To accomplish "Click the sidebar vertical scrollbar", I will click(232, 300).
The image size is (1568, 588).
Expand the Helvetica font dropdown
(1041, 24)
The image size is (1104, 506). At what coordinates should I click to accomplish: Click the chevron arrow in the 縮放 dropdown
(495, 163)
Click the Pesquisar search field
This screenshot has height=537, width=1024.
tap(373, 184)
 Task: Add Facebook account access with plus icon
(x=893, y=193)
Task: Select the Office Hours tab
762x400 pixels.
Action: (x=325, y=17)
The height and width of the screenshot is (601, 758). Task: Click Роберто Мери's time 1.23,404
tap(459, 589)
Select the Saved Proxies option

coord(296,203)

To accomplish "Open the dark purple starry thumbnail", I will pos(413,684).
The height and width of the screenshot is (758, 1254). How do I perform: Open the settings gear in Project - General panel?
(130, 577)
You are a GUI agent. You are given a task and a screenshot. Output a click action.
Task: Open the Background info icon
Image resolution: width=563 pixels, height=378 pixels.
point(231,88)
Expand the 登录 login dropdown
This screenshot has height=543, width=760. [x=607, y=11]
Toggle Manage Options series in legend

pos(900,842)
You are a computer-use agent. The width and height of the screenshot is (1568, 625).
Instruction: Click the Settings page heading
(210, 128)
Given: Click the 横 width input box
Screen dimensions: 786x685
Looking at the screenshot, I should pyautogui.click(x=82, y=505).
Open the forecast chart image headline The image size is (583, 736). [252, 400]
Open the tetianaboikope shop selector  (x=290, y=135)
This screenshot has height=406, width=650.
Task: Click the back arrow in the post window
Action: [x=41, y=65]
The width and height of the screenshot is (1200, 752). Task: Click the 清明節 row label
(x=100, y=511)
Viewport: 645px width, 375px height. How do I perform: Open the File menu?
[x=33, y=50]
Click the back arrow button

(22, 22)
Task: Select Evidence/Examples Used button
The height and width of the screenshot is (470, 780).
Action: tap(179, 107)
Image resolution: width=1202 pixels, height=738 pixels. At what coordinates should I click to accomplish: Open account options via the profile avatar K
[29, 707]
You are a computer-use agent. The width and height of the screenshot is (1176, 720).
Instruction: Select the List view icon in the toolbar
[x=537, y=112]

——————

• _Task brief_: The expected output is exactly the lines of the listing above between the line holding "Task: Select Evidence/Examples Used button" and the line holding "is (1176, 720).", inclusive.

• _Answer space_:
Task: Select Evidence/Examples Used button
The height and width of the screenshot is (470, 780).
Action: tap(179, 107)
Image resolution: width=1202 pixels, height=738 pixels. At what coordinates should I click to accomplish: Open account options via the profile avatar K
[29, 707]
You are a computer-use agent. The width and height of the screenshot is (1176, 720).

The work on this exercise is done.